India desperately needs to join a coordinated global effort to monitor climate change, scientists say in this week's Science.
Pallaoor Sundareshwar, an atmospheric scientist at the South Dakota School of Mines and Technology in Rapid City, and an international team of environmental scientists say that the country needs a nationwide monitoring network to assess how emissions are changing and the environment is responding.
Sundareshwar and his colleagues outline a proposal for a nationally coordinated network, dubbed INDOFLUX, which would consist of giant towers to measure atmospheric gases as well as systems to monitor the oceans and coasts1.
"Countries like India are rapidly growing; the state of the environment is going to change and there's nothing in place to examine it," says Sundareshwar.
The Indian Department of Science and Technology has requested US$50 million from their government to fund the project over the next five years, and scientists are hopeful it will go ahead.
INDOFLUX will be modelled on existing atmospheric monitoring networks such as AmeriFlux, AsiaFlux and CarboEurope, which, along with other regional networks, comprise FLUXNET, a global network of over 450 atmospheric flux towers that monitor carbon dioxide levels and other environmental variables.
"Ultimately, the goal is that the data generated will benefit the global effort on measuring and tracking environmental variables," says Sundareshwar, who came up with the idea two years ago.
Bob Cook, lead scientist at FluxNet's data office and a senior researcher at NASA's Oak Ridge National Laboratory in Tennessee, says that INDOFLUX will allow scientists to start monitoring a region that is largely an environmental unknown.
"The ecosystems that exist in India simply aren't being measured," says Cook. "A network of towers would really go a long way to help us chart the global ecosystem."
Regions in northern Canada and Siberia would also benefit from such stations, says Cook. And Africa doesn't have good environmental monitoring either.
Sundareshwar says that INDOFLUX would characterize the current state of India's environment and have a crucial role in informing policy decisions.
"Changes are happening, we can see that," says Sundareshwar.
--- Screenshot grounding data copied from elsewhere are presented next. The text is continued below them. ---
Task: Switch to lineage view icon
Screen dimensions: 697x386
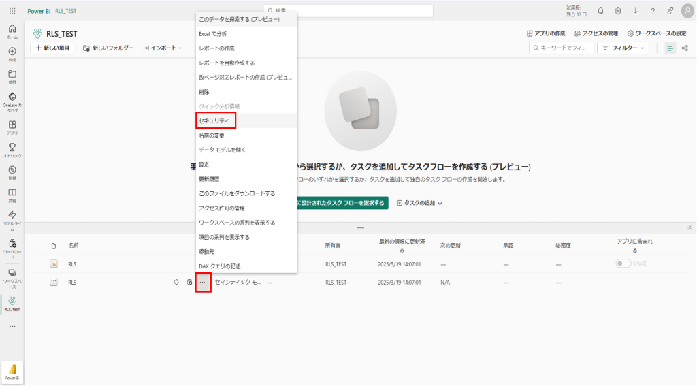Action: coord(685,48)
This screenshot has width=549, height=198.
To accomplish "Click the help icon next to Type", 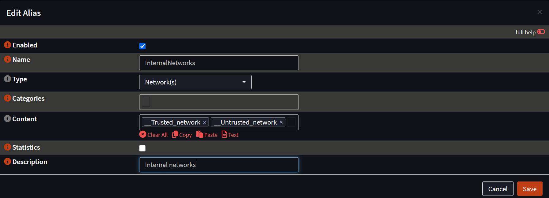I will (x=7, y=79).
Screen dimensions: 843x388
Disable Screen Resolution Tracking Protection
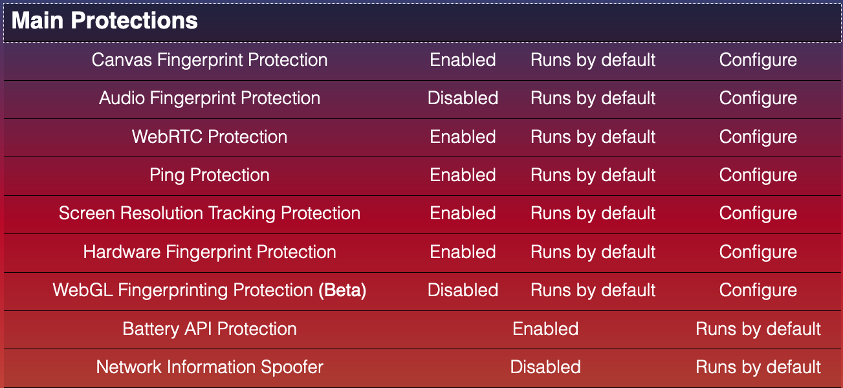point(463,213)
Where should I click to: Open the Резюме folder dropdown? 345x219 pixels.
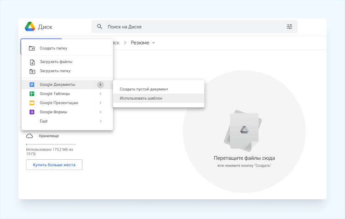[154, 43]
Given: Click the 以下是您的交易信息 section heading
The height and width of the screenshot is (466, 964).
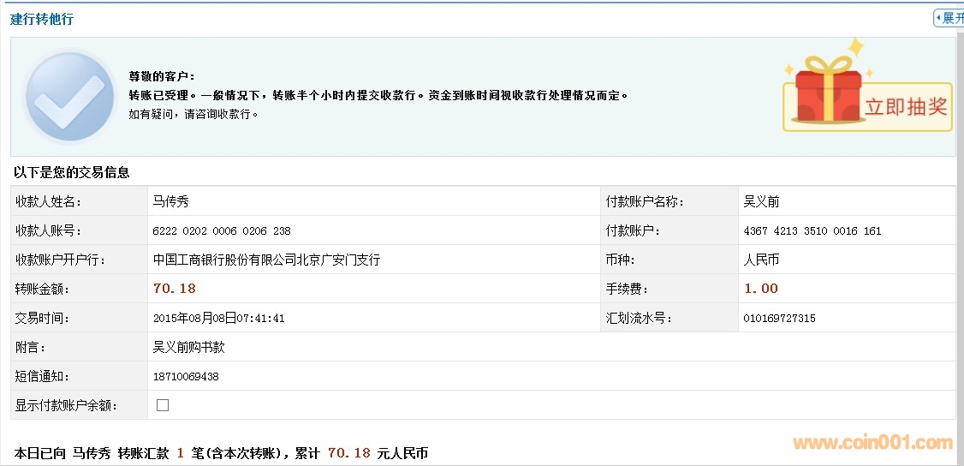Looking at the screenshot, I should pyautogui.click(x=72, y=172).
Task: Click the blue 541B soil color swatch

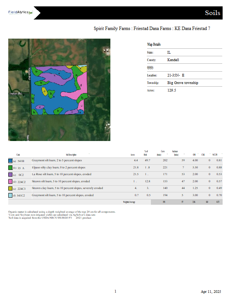Action: [x=10, y=161]

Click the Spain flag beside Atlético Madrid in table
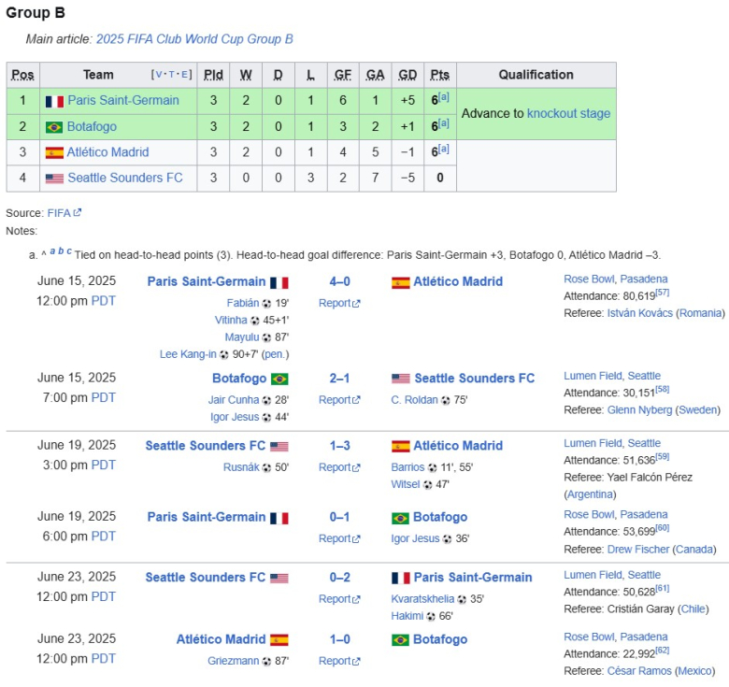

A comprehensive monitoring network will help work out why those changes are happening, he says.
Cook explains that FLUXNET contributes heavily to environmental policy. "Some of the conclusions presented at last week's Intergovernmental Panel on Climate Change meeting in Brussels were a direct result of these monitoring networks," he says.
Sundareshwar organized a workshop in Chennai last July, with the help of the Indo-US Science and Technology Forum Strategic stations a non-profit organization to foster scientific collaborations between India and the United States, to lay the groundwork for the project. There the DTI announced their intention to press ahead, and their request for funds. "What we have to do now as scientists is to present an implementation plan to the [Indian] cabinet so that the money can be released," says Sundareshwar.
If that money is approved later this year, Sundareshwar says that the next step will be to conduct studies to decide on the exact type of monitoring stations, and where best to place them.
- Sundareshwar P. V., et al. Science, 316 . 204 - 205 (2007).